Exercise description:
From the entries that follow, extract each line holding the string "agent".

Input data:
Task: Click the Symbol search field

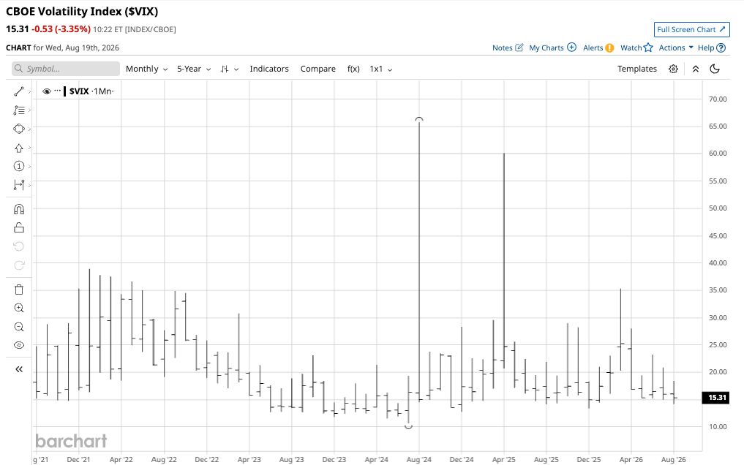Action: (x=66, y=69)
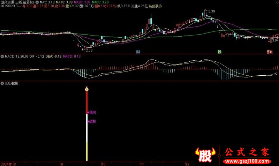Viewport: 279px width, 166px height.
Task: Click the 涨 event marker icon
Action: pyautogui.click(x=270, y=52)
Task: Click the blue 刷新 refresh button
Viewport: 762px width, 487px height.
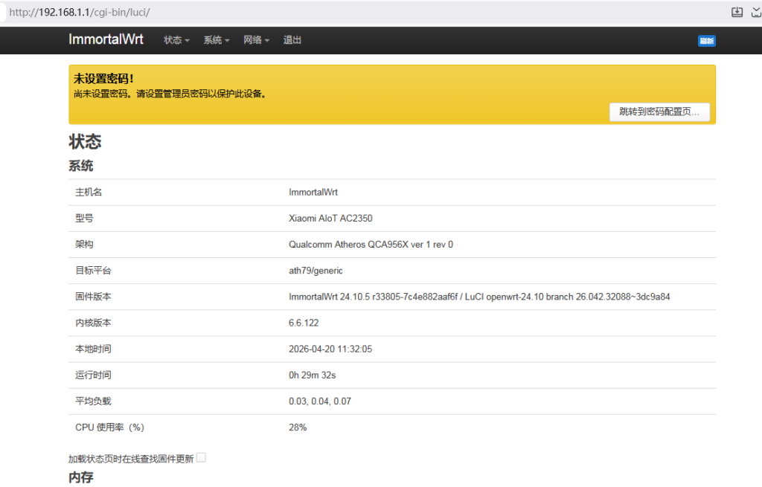Action: pyautogui.click(x=706, y=41)
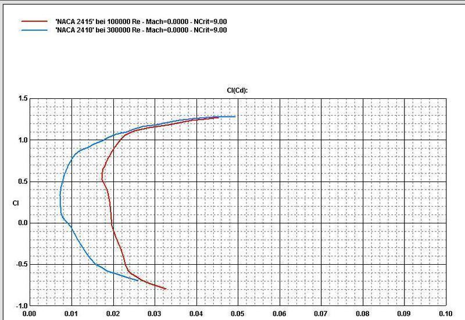Click the 1.0 tick label on the y-axis
The height and width of the screenshot is (320, 465).
[x=21, y=140]
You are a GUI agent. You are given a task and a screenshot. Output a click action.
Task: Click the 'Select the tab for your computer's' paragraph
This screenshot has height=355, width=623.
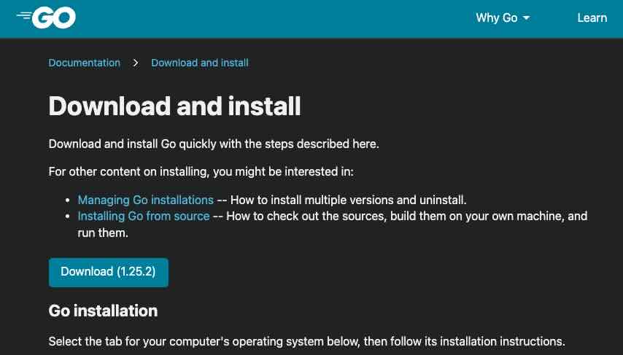[x=306, y=341]
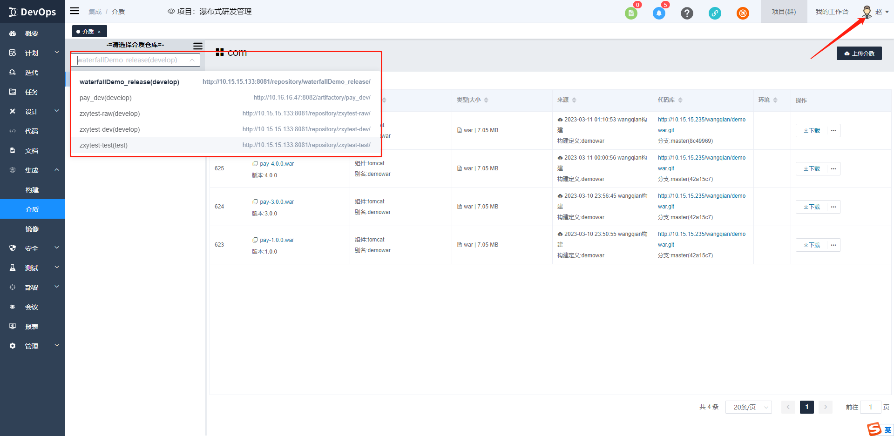Open more actions for artifact 625
The width and height of the screenshot is (894, 436).
point(833,168)
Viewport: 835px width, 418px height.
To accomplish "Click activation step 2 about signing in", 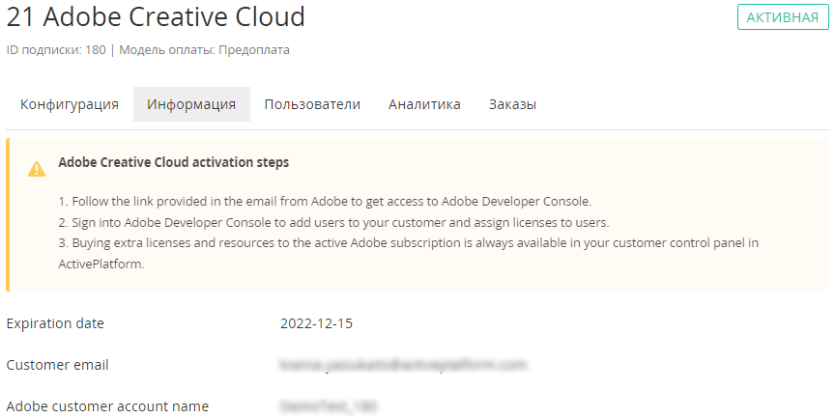I will point(332,222).
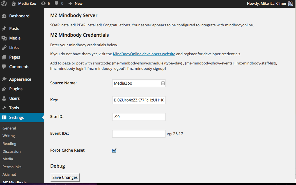Click the user avatar thumbnail
This screenshot has height=185, width=296.
click(291, 4)
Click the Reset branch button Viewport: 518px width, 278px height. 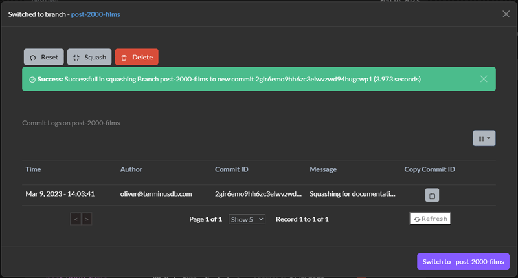(43, 57)
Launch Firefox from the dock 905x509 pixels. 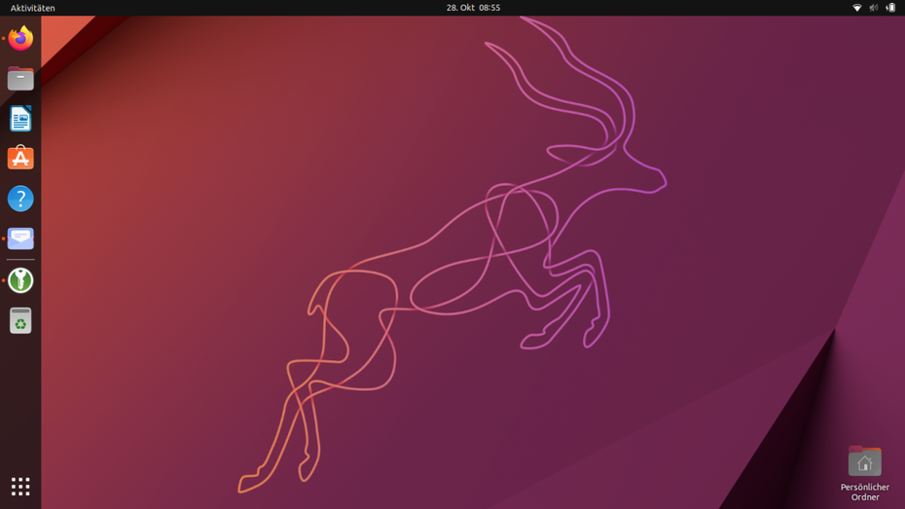coord(20,39)
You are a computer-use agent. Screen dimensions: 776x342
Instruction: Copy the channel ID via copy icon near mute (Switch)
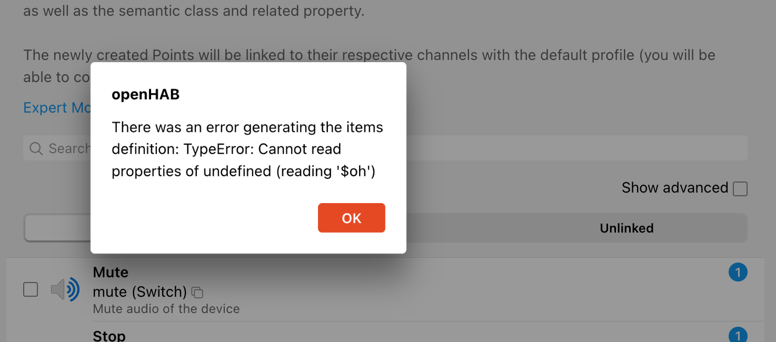[x=197, y=293]
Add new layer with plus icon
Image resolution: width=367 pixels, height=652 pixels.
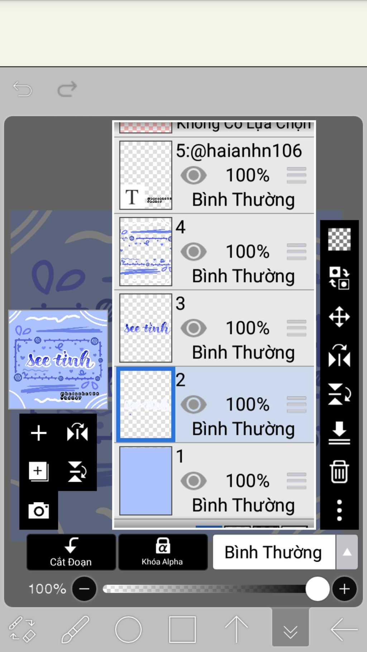(39, 433)
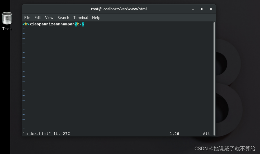
Task: Click the "All" indicator in the status bar
Action: (x=206, y=133)
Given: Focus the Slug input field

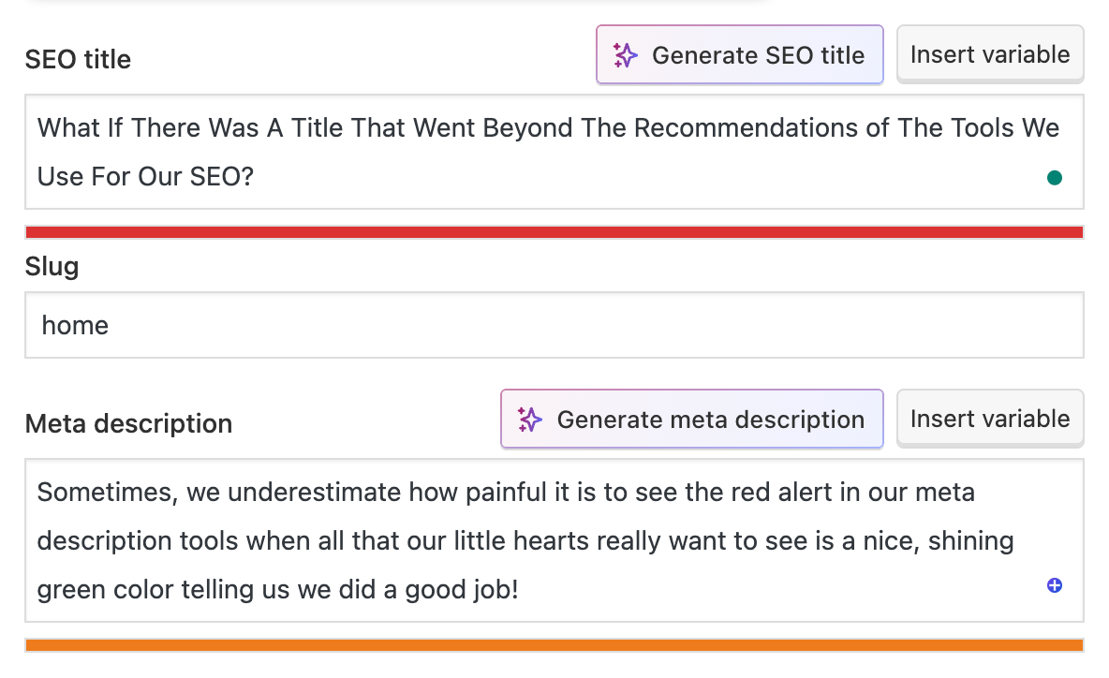Looking at the screenshot, I should (x=554, y=325).
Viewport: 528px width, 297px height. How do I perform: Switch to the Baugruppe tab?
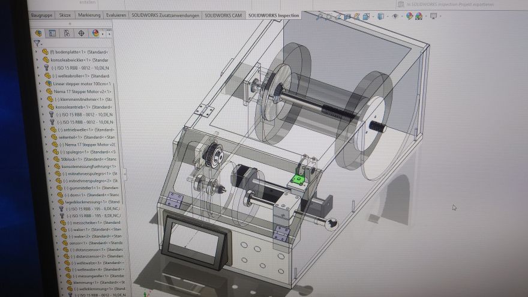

Expected answer:
You are a GUI agent. You are given a task and a screenshot. Output a click action.
You are a computer-use agent. Screen dimensions: 776x342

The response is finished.